8. Our relationship with some of our extended family has dwindled this year. We have extended our hands in an attempt to keep in touch. It saddens us to miss out on their lives but to dwell on that which is out of our control would be pointless. Instead we continue to grow the relationships with the family members that reach back. We are thankful to have them in our lives and pray the others know we are here if they need us.

9. Our travels over the past 26 plus years have brought many people into our lives. This year has reopened the door to many we have lost touch with - including a few long distance visitors who have come to share our home. These times passed too quickly - as if we've never been apart - a sign of good friends!
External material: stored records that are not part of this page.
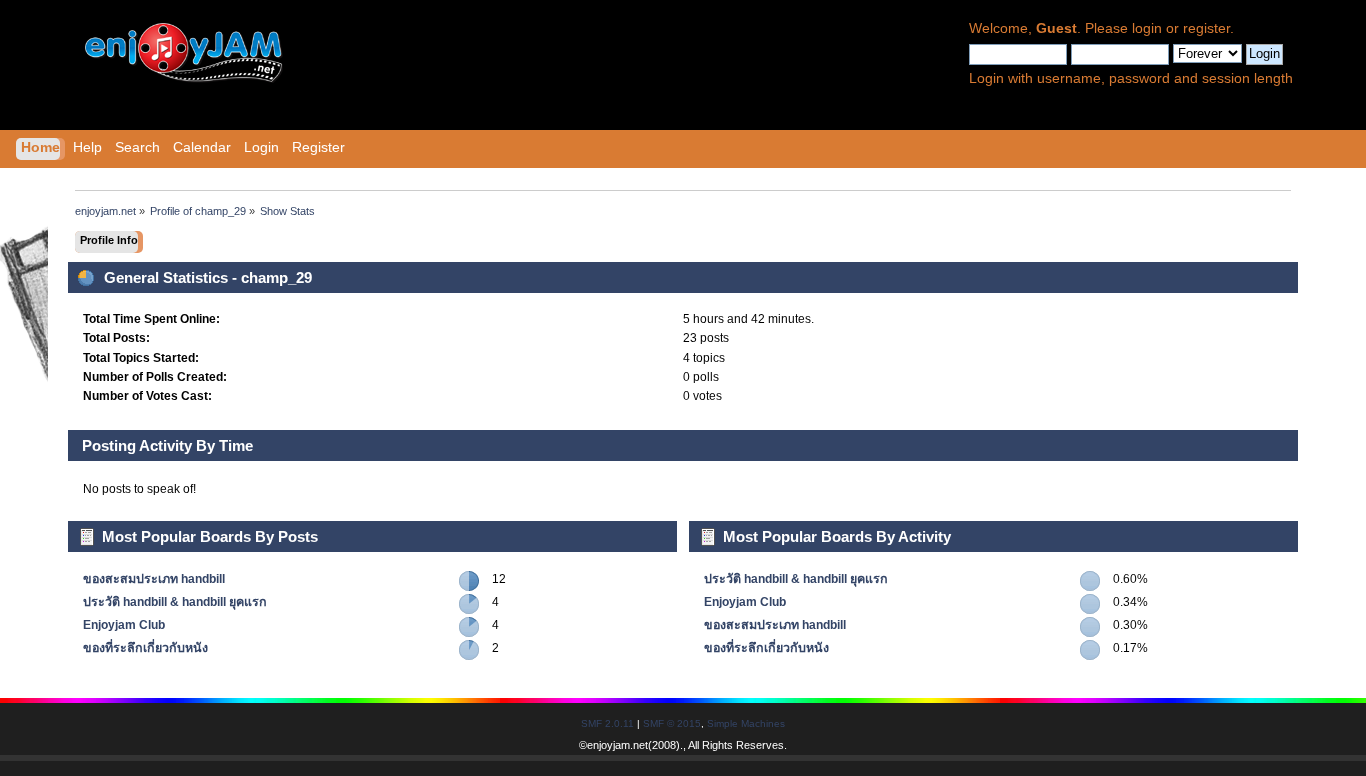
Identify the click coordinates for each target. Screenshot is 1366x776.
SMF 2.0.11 (607, 723)
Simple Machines (746, 723)
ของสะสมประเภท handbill (154, 579)
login (1147, 28)
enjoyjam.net (617, 745)
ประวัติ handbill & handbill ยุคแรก (175, 602)
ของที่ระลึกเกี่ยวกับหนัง (145, 648)
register (1206, 28)
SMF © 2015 (672, 723)
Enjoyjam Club (124, 625)
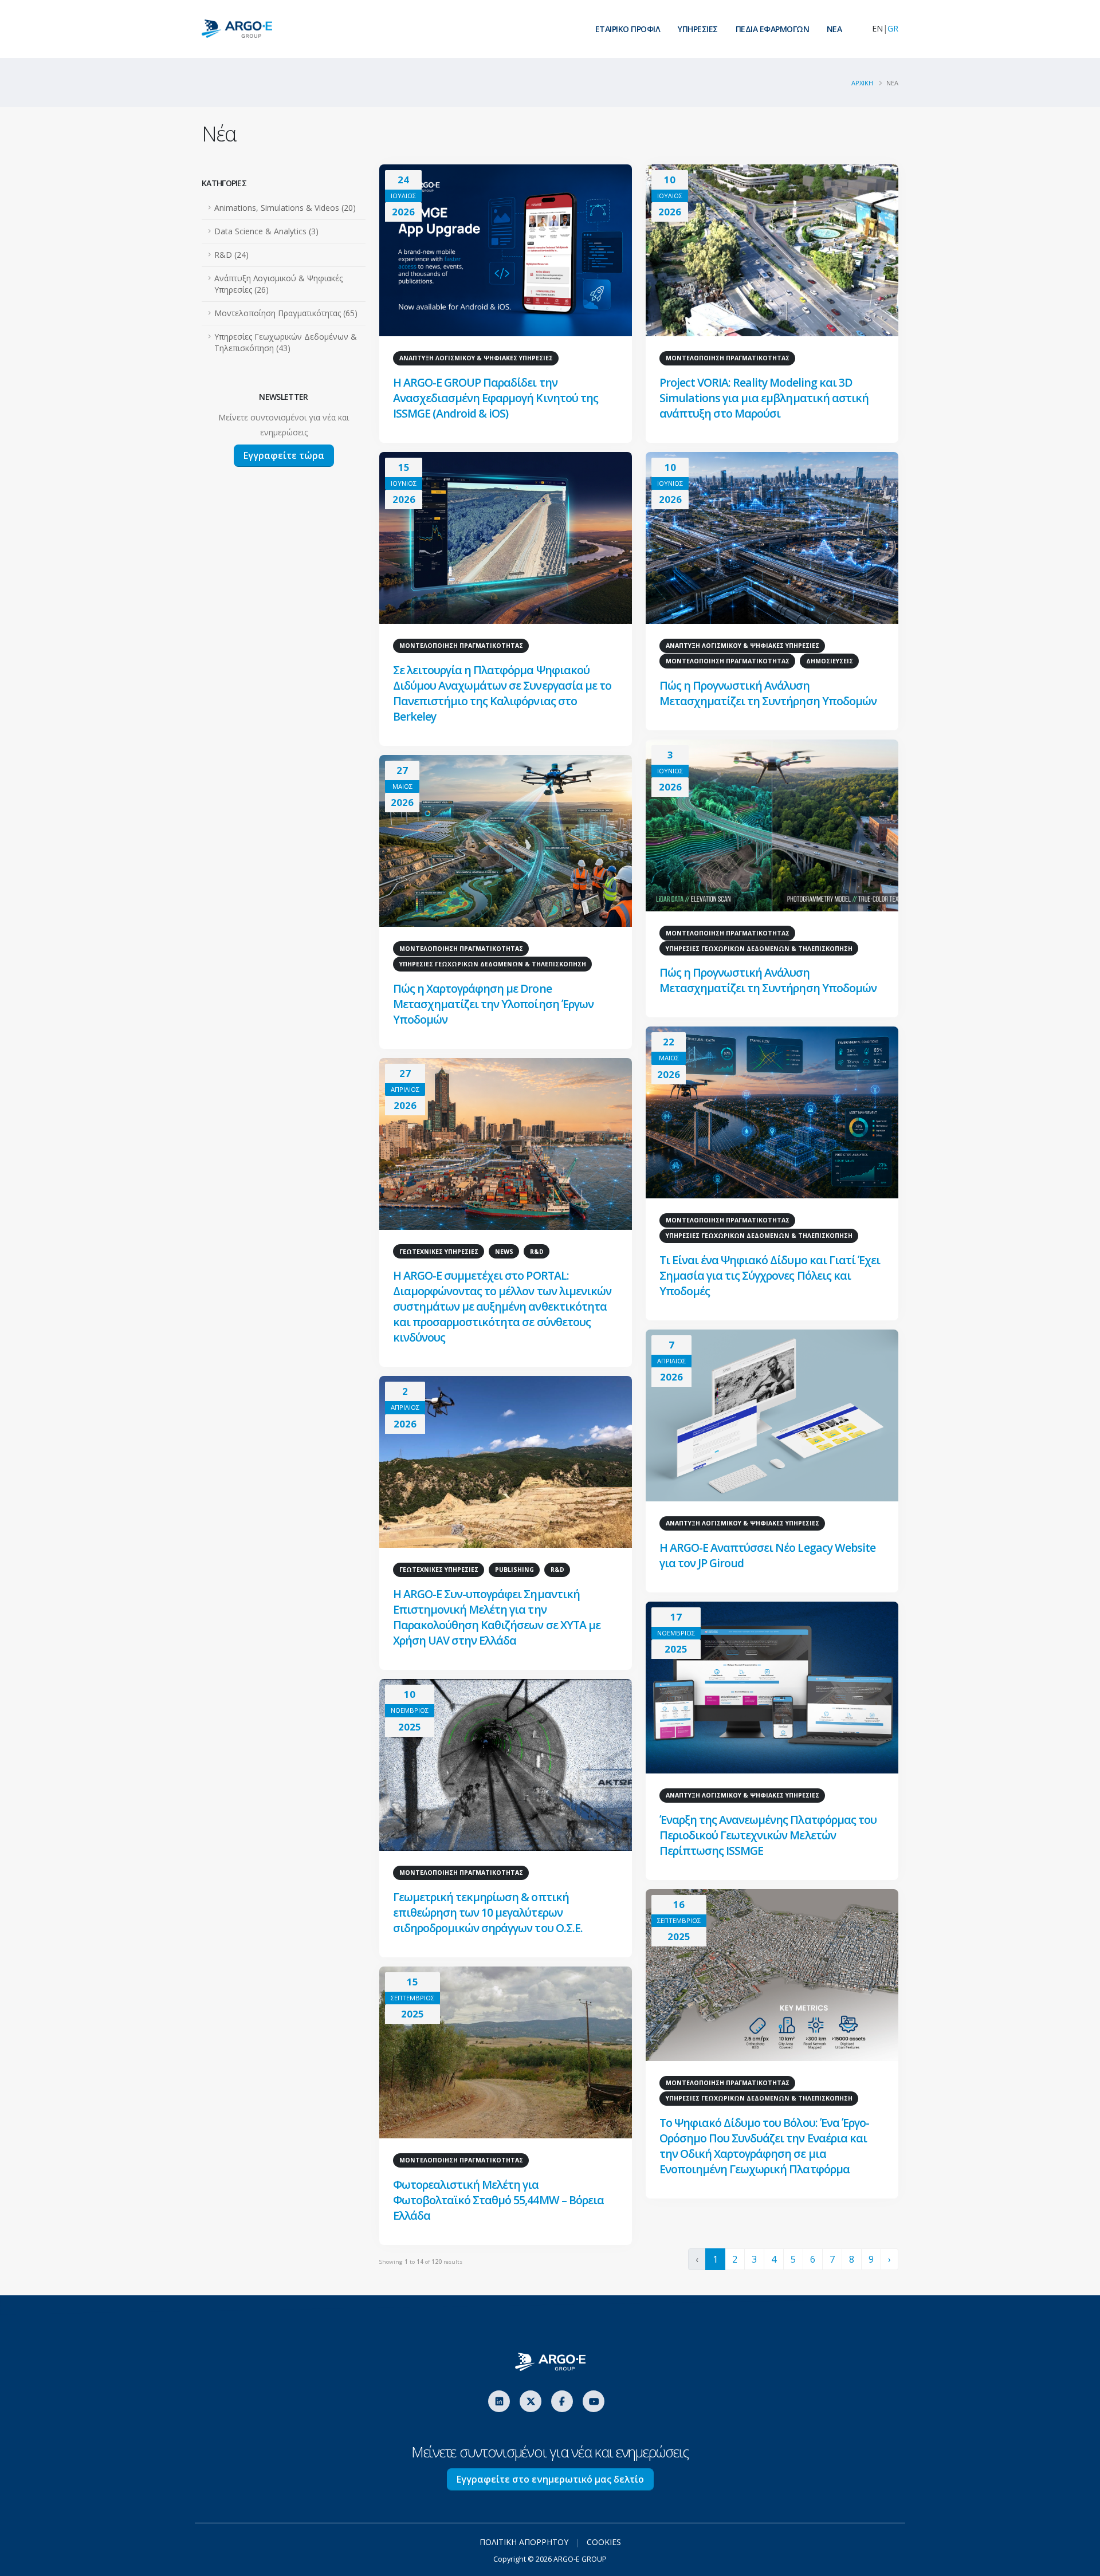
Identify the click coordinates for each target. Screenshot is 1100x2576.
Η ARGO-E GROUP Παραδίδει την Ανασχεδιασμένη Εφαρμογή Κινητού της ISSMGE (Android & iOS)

10. Once again we've been blessed with a wonderful holiday season. Ideally we would love to have our children around 24-7 but as they grow and develop their own lives our traditions alter to accomodate other families, travel and work schedules. While not everyone agrees, the white Christmas was beautiful (reminiscent of my midwest childhood) and cooperated to allow for safe travels to and from. I hope you too are healthy, happy and enjoying the love of your family and friends.

Wednesday, December 10, 2008

Tree Decorating with Taten






As our children have grown and moved on (which was the goal in the first place) I've missed having them around as the house takes on it's Christmas aura. I remind myself, with every nativity and Old World Santa placement, of the memories of them with each decoration.

This year I had a new assistant - our 20 month old grandson Taten. During one of his visits, we carefully unwrapped a few ornaments for the tree. He was very deliberate with each placement to the tree. It was so much fun to watch him add my memories, one at a time, to our tree. Granted his placement to the lower third and front half of the tree may require some rearranging down the road but for now Gramma Deb is thrilled with a new tradition for future holidays and memories for years to come.